Ankara 14. Ağır Ceza Mahkemesinde görülen davaya tutuklu sanıklar, taraf avukatları ve müştekiler katıldı. Bugünkü celsenin öğleden sonraki kısmında müşteki beyanlarının alınmasına devam edildi. Duruşmada, müştekiler alfabetik sıraya göre söz alarak, darbe girişimi gecesi yaşadıklarını anlattı. Müştekilerden Fatih Polat, TÜRKSAT'ta Güvenlik Sistemleri biriminde çalıştığını, saat 00.40 sıralarında 2 helikopterin gelerek ateş etmeye başladığını anlattı. Bir müddet sonra askerlerin kendilerinden teslim olmaları yönünde uyarılarda bulunduğunu belirten Polat, "Arka taraftan çıkmaya giderken Eray Uçkun ile karşılaştık ve bana elimi kaldırarak teslim olmamı söyledi. Bana teknik personel olup olmadığımı sordu. Ben de "evet" deyince, "TRT 1 hariç tüm kanalların yayınını" kes dedi. Yapamayacağımı söyleyince silah doğrulttular. Yöneticilerimiz getirdiler, biz bir şey yapmayınca bizi çıkarttılar. Daha sonra "TÜRKSAT'ı bombalayacaklar, 5 dakika içinde burayı boşaltın" diye bağırmaya başladılar" diye konuştu.

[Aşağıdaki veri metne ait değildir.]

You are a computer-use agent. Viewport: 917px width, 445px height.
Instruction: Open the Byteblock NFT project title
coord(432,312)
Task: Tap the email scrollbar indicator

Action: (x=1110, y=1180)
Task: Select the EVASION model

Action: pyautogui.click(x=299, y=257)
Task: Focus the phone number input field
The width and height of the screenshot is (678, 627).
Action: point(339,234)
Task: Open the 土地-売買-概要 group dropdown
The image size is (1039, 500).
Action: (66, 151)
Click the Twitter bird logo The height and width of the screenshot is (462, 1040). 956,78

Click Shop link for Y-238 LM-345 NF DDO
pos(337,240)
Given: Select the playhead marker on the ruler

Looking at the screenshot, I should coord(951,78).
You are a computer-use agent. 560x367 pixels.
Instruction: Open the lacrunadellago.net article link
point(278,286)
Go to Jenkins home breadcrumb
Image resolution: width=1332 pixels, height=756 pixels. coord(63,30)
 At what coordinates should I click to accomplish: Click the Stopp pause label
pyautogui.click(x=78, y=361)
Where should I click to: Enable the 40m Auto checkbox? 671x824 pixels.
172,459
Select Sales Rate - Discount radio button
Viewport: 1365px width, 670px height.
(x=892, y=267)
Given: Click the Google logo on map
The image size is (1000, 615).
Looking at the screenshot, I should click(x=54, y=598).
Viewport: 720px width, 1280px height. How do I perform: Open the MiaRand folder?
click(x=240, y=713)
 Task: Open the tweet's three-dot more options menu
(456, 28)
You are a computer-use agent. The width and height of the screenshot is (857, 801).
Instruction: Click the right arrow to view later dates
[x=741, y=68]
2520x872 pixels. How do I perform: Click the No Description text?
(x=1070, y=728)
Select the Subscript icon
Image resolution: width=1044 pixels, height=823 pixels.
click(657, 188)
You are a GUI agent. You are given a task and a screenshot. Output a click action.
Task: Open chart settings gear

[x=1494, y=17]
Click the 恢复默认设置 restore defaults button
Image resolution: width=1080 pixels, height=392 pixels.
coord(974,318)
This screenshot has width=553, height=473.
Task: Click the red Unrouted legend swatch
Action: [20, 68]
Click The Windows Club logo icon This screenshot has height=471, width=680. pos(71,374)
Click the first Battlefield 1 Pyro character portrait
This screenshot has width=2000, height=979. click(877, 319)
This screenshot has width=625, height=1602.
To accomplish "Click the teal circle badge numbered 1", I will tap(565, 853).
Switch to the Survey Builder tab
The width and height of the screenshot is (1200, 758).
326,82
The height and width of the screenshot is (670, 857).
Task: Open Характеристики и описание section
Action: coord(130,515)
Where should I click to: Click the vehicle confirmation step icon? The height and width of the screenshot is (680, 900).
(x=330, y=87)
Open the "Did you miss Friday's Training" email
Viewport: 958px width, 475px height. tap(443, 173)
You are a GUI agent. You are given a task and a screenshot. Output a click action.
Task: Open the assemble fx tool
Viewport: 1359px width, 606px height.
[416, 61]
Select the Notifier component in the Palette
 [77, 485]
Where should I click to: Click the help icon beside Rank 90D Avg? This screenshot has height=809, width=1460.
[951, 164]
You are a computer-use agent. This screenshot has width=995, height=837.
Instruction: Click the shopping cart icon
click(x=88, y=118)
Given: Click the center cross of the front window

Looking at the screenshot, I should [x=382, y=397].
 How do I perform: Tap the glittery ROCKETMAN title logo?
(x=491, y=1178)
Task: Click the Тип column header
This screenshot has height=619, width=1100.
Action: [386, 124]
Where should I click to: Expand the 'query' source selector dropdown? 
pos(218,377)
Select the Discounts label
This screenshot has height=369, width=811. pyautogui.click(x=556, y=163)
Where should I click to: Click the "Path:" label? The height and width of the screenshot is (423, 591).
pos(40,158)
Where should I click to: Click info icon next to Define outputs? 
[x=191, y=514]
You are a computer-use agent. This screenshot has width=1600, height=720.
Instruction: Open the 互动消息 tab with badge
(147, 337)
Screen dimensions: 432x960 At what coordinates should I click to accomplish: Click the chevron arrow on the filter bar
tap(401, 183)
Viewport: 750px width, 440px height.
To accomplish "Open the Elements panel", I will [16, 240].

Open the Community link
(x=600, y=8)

"ŞEHİT ALİ KARSLI'NIN 10 YAŞINDAKİ EVLADI "FERHAT AMCA BABAM NE ZAMAN GELECEK?" DİYE SORUYOR"
Müştekilerden Ferhat Derecik, TÜRKSAT'ta 12 yıldır güvenlik amiri olarak görev yaptığını söyledi. Sanıkların ve avukatların zor şartlarda savunma yaptıklarını söylediklerini anlatan Derecik, "Şehit Ali Karslı'nın 10 yaşındaki evladı her gittiğimde bana, "Ferhat amca babam ne zaman gelecek?" diye soruyor. Bunu da unutmamak lazım" ifadesini kullandı.
"6 ARKADAŞ HELALLEŞTİK"
Müşteki Güner Gani, 15 Temmuz gecesi TÜRKSAT'ta nöbetçi olduğunu, saat 22.00 sıralarında kalkışma olduğunu televizyondan öğrendiğini kaydetti. Saat 00.30 gibi TRT'den darbe bildirisinin okunduğunu gördüklerini söyleyen Gani, "Üst yönetimin TRT'yi kapatma emri verdiği söylenildi. Arkadaşlar bu doğrultuda yayını kesti. Biz diğer kanallardan olayları takip etmeye başladık. TRT kapandıktan çok kısa süre sonra helikopter sesi duymaya başladık. Saat 03.00 gibi bombalama oldu. F-16'lar uyduyu bombaladı. Bunun üzerine 6 arkadaş helalleştik" şeklinde konuştu.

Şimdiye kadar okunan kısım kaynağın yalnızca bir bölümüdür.